--- WHAT NEEDS TO BE DONE ---
Turn every line of the records below into a Markdown table with the columns Row and Line. Number the rows and leave out any blank lines.

[Items listed in a dataset]

◆ ◆ ◆ ◆

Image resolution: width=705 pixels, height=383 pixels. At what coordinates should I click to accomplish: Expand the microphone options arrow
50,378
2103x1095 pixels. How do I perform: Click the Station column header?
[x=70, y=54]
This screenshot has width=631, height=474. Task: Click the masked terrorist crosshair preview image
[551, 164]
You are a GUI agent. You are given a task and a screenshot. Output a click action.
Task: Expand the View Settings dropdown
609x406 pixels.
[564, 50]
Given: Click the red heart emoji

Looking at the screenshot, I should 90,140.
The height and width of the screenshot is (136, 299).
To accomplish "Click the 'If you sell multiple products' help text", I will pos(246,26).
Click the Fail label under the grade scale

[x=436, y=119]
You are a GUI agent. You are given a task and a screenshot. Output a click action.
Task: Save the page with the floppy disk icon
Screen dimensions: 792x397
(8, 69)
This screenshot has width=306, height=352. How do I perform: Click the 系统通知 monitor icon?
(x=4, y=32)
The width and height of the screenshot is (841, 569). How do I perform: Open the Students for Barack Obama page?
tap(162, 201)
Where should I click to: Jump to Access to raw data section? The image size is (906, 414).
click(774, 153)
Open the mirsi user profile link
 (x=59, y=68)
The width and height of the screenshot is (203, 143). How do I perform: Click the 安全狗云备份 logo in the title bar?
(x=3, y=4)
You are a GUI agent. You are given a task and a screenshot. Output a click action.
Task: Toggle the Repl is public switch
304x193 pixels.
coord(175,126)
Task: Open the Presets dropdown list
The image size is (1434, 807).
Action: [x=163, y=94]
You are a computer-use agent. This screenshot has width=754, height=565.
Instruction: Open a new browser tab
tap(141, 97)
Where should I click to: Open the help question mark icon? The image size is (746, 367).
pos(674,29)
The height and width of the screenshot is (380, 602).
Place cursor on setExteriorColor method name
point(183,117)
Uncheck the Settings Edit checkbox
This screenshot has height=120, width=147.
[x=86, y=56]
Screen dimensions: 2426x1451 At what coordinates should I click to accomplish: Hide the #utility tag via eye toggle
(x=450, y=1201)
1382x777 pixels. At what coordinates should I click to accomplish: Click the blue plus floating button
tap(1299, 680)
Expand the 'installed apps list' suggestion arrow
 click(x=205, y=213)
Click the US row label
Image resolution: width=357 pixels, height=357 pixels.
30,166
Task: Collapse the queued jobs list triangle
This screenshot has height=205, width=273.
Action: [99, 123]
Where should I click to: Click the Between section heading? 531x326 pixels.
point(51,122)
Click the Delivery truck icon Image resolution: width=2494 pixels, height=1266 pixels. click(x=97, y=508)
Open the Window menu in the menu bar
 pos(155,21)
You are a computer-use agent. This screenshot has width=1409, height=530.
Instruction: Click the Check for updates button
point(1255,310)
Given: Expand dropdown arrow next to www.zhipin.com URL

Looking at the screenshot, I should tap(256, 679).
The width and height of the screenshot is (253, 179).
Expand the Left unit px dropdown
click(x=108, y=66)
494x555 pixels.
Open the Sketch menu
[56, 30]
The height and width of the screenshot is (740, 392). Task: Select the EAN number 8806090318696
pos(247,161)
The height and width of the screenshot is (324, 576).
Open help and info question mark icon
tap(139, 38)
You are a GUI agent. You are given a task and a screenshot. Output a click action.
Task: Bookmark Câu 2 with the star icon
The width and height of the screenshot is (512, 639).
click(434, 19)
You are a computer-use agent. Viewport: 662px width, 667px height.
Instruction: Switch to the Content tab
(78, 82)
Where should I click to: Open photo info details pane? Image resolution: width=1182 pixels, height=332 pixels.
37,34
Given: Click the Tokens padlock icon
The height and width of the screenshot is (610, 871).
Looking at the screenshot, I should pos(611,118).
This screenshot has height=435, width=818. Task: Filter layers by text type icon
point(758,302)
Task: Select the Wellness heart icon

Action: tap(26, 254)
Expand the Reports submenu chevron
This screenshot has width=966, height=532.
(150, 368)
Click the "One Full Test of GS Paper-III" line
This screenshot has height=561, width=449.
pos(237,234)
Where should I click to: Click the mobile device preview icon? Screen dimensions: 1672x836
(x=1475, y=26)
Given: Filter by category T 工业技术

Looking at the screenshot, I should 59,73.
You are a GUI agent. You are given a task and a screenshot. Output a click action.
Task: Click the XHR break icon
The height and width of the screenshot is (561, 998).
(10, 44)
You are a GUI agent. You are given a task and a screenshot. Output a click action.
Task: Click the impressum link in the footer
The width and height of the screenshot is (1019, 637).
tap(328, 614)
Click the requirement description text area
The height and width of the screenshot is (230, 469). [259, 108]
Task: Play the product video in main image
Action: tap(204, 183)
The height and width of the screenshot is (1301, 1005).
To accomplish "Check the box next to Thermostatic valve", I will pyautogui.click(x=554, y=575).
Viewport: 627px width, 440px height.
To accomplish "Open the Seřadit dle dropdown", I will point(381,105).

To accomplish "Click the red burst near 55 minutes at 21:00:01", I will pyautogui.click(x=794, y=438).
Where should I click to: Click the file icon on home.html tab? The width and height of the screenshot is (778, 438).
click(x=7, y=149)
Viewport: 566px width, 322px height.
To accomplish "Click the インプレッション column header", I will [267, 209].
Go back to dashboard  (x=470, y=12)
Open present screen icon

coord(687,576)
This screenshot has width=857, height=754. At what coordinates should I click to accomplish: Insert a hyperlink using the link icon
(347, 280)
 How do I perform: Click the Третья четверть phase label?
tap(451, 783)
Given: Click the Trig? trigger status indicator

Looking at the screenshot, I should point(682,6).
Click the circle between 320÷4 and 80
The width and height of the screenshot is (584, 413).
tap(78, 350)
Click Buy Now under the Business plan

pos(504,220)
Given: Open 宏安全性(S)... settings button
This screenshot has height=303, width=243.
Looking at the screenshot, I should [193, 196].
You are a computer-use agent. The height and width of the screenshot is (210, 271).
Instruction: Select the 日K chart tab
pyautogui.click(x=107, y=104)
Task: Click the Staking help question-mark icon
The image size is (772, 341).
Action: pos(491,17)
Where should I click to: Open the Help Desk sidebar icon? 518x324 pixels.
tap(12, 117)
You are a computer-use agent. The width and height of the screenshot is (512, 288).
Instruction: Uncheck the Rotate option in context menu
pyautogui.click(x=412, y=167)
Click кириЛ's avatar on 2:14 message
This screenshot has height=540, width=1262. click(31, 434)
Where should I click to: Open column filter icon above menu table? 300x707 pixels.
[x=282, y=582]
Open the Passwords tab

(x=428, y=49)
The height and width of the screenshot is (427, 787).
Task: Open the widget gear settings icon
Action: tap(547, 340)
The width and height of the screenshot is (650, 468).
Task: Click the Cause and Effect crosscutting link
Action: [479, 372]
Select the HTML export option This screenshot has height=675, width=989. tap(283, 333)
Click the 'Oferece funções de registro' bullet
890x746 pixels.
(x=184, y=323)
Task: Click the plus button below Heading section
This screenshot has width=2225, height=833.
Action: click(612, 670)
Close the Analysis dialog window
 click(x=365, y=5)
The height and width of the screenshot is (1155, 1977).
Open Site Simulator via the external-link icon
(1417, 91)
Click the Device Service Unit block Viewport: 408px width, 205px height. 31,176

◆ ◆ ◆ ◆

--- EXERCISE RESULT ---
| Row | Line |
|---|---|
| 1 | Image resolution: width=705 pixels, height=383 pixels. At what coordinates should I click to accomplish: Expand the microphone options arrow |
| 2 | 50,378 |
| 3 | 2103x1095 pixels. How do I perform: Click the Station column header? |
| 4 | [x=70, y=54] |
| 5 | This screenshot has width=631, height=474. Task: Click the masked terrorist crosshair preview image |
| 6 | [551, 164] |
| 7 | You are a GUI agent. You are given a task and a screenshot. Output a click action. |
| 8 | Task: Expand the View Settings dropdown |
| 9 | 609x406 pixels. |
| 10 | [564, 50] |
| 11 | Given: Click the red heart emoji |
| 12 | Looking at the screenshot, I should 90,140. |
| 13 | The height and width of the screenshot is (136, 299). |
| 14 | To accomplish "Click the 'If you sell multiple products' help text", I will pos(246,26). |
| 15 | Click the Fail label under the grade scale |
| 16 | [x=436, y=119] |
| 17 | You are a GUI agent. You are given a task and a screenshot. Output a click action. |
| 18 | Task: Save the page with the floppy disk icon |
| 19 | Screen dimensions: 792x397 |
| 20 | (8, 69) |
| 21 | This screenshot has width=306, height=352. How do I perform: Click the 系统通知 monitor icon? |
| 22 | (x=4, y=32) |
| 23 | The width and height of the screenshot is (841, 569). How do I perform: Open the Students for Barack Obama page? |
| 24 | tap(162, 201) |
| 25 | Where should I click to: Jump to Access to raw data section? The image size is (906, 414). |
| 26 | click(774, 153) |
| 27 | Open the mirsi user profile link |
| 28 |  (x=59, y=68) |
| 29 | The width and height of the screenshot is (203, 143). How do I perform: Click the 安全狗云备份 logo in the title bar? |
| 30 | (x=3, y=4) |
| 31 | You are a GUI agent. You are given a task and a screenshot. Output a click action. |
| 32 | Task: Toggle the Repl is public switch |
| 33 | 304x193 pixels. |
| 34 | coord(175,126) |
| 35 | Task: Open the Presets dropdown list |
| 36 | The image size is (1434, 807). |
| 37 | Action: [x=163, y=94] |
| 38 | You are a computer-use agent. This screenshot has width=754, height=565. |
| 39 | Instruction: Open a new browser tab |
| 40 | tap(141, 97) |
| 41 | Where should I click to: Open the help question mark icon? The image size is (746, 367). |
| 42 | pos(674,29) |
| 43 | The height and width of the screenshot is (380, 602). |
| 44 | Place cursor on setExteriorColor method name |
| 45 | point(183,117) |
| 46 | Uncheck the Settings Edit checkbox |
| 47 | This screenshot has height=120, width=147. |
| 48 | [x=86, y=56] |
| 49 | Screen dimensions: 2426x1451 At what coordinates should I click to accomplish: Hide the #utility tag via eye toggle |
| 50 | (x=450, y=1201) |
| 51 | 1382x777 pixels. At what coordinates should I click to accomplish: Click the blue plus floating button |
| 52 | tap(1299, 680) |
| 53 | Expand the 'installed apps list' suggestion arrow |
| 54 |  click(x=205, y=213) |
| 55 | Click the US row label |
| 56 | Image resolution: width=357 pixels, height=357 pixels. |
| 57 | 30,166 |
| 58 | Task: Collapse the queued jobs list triangle |
| 59 | This screenshot has height=205, width=273. |
| 60 | Action: [99, 123] |
| 61 | Where should I click to: Click the Between section heading? 531x326 pixels. |
| 62 | point(51,122) |
| 63 | Click the Delivery truck icon Image resolution: width=2494 pixels, height=1266 pixels. click(x=97, y=508) |
| 64 | Open the Window menu in the menu bar |
| 65 |  pos(155,21) |
| 66 | You are a computer-use agent. This screenshot has width=1409, height=530. |
| 67 | Instruction: Click the Check for updates button |
| 68 | point(1255,310) |
| 69 | Given: Expand dropdown arrow next to www.zhipin.com URL |
| 70 | Looking at the screenshot, I should tap(256, 679). |
| 71 | The width and height of the screenshot is (253, 179). |
| 72 | Expand the Left unit px dropdown |
| 73 | click(x=108, y=66) |
| 74 | 494x555 pixels. |
| 75 | Open the Sketch menu |
| 76 | [56, 30] |
| 77 | The height and width of the screenshot is (740, 392). Task: Select the EAN number 8806090318696 |
| 78 | pos(247,161) |
| 79 | The height and width of the screenshot is (324, 576). |
| 80 | Open help and info question mark icon |
| 81 | tap(139, 38) |
| 82 | You are a GUI agent. You are given a task and a screenshot. Output a click action. |
| 83 | Task: Bookmark Câu 2 with the star icon |
| 84 | The width and height of the screenshot is (512, 639). |
| 85 | click(434, 19) |
| 86 | You are a computer-use agent. Viewport: 662px width, 667px height. |
| 87 | Instruction: Switch to the Content tab |
| 88 | (78, 82) |
| 89 | Where should I click to: Open photo info details pane? Image resolution: width=1182 pixels, height=332 pixels. |
| 90 | 37,34 |
| 91 | Given: Click the Tokens padlock icon |
| 92 | The height and width of the screenshot is (610, 871). |
| 93 | Looking at the screenshot, I should pos(611,118). |
| 94 | This screenshot has height=435, width=818. Task: Filter layers by text type icon |
| 95 | point(758,302) |
| 96 | Task: Select the Wellness heart icon |
| 97 | Action: tap(26, 254) |
| 98 | Expand the Reports submenu chevron |
| 99 | This screenshot has width=966, height=532. |
| 100 | (150, 368) |
| 101 | Click the "One Full Test of GS Paper-III" line |
| 102 | This screenshot has height=561, width=449. |
| 103 | pos(237,234) |
| 104 | Where should I click to: Click the mobile device preview icon? Screen dimensions: 1672x836 |
| 105 | (x=1475, y=26) |
| 106 | Given: Filter by category T 工业技术 |
| 107 | Looking at the screenshot, I should 59,73. |
| 108 | You are a GUI agent. You are given a task and a screenshot. Output a click action. |
| 109 | Task: Click the XHR break icon |
| 110 | The height and width of the screenshot is (561, 998). |
| 111 | (10, 44) |
| 112 | You are a GUI agent. You are given a task and a screenshot. Output a click action. |
| 113 | Task: Click the impressum link in the footer |
| 114 | The width and height of the screenshot is (1019, 637). |
| 115 | tap(328, 614) |
| 116 | Click the requirement description text area |
| 117 | The height and width of the screenshot is (230, 469). [259, 108] |
| 118 | Task: Play the product video in main image |
| 119 | Action: tap(204, 183) |
| 120 | The height and width of the screenshot is (1301, 1005). |
| 121 | To accomplish "Check the box next to Thermostatic valve", I will pyautogui.click(x=554, y=575). |
| 122 | Viewport: 627px width, 440px height. |
| 123 | To accomplish "Open the Seřadit dle dropdown", I will point(381,105). |
| 124 | To accomplish "Click the red burst near 55 minutes at 21:00:01", I will pyautogui.click(x=794, y=438). |
| 125 | Where should I click to: Click the file icon on home.html tab? The width and height of the screenshot is (778, 438). |
| 126 | click(x=7, y=149) |
| 127 | Viewport: 566px width, 322px height. |
| 128 | To accomplish "Click the インプレッション column header", I will [267, 209]. |
| 129 | Go back to dashboard  (x=470, y=12) |
| 130 | Open present screen icon |
| 131 | coord(687,576) |
| 132 | This screenshot has width=857, height=754. At what coordinates should I click to accomplish: Insert a hyperlink using the link icon |
| 133 | (347, 280) |
| 134 |  How do I perform: Click the Третья четверть phase label? |
| 135 | tap(451, 783) |
| 136 | Given: Click the Trig? trigger status indicator |
| 137 | Looking at the screenshot, I should point(682,6). |
| 138 | Click the circle between 320÷4 and 80 |
| 139 | The width and height of the screenshot is (584, 413). |
| 140 | tap(78, 350) |
| 141 | Click Buy Now under the Business plan |
| 142 | pos(504,220) |
| 143 | Given: Open 宏安全性(S)... settings button |
| 144 | This screenshot has height=303, width=243. |
| 145 | Looking at the screenshot, I should [193, 196]. |
| 146 | You are a computer-use agent. The height and width of the screenshot is (210, 271). |
| 147 | Instruction: Select the 日K chart tab |
| 148 | pyautogui.click(x=107, y=104) |
| 149 | Task: Click the Staking help question-mark icon |
| 150 | The image size is (772, 341). |
| 151 | Action: pos(491,17) |
| 152 | Where should I click to: Open the Help Desk sidebar icon? 518x324 pixels. |
| 153 | tap(12, 117) |
| 154 | You are a computer-use agent. The width and height of the screenshot is (512, 288). |
| 155 | Instruction: Uncheck the Rotate option in context menu |
| 156 | pyautogui.click(x=412, y=167) |
| 157 | Click кириЛ's avatar on 2:14 message |
| 158 | This screenshot has height=540, width=1262. click(31, 434) |
| 159 | Where should I click to: Open column filter icon above menu table? 300x707 pixels. |
| 160 | [x=282, y=582] |
| 161 | Open the Passwords tab |
| 162 | (x=428, y=49) |
| 163 | The height and width of the screenshot is (427, 787). |
| 164 | Task: Open the widget gear settings icon |
| 165 | Action: tap(547, 340) |
| 166 | The width and height of the screenshot is (650, 468). |
| 167 | Task: Click the Cause and Effect crosscutting link |
| 168 | Action: [479, 372] |
| 169 | Select the HTML export option This screenshot has height=675, width=989. tap(283, 333) |
| 170 | Click the 'Oferece funções de registro' bullet |
| 171 | 890x746 pixels. |
| 172 | (x=184, y=323) |
| 173 | Task: Click the plus button below Heading section |
| 174 | This screenshot has width=2225, height=833. |
| 175 | Action: click(612, 670) |
| 176 | Close the Analysis dialog window |
| 177 |  click(x=365, y=5) |
| 178 | The height and width of the screenshot is (1155, 1977). |
| 179 | Open Site Simulator via the external-link icon |
| 180 | (1417, 91) |
| 181 | Click the Device Service Unit block Viewport: 408px width, 205px height. 31,176 |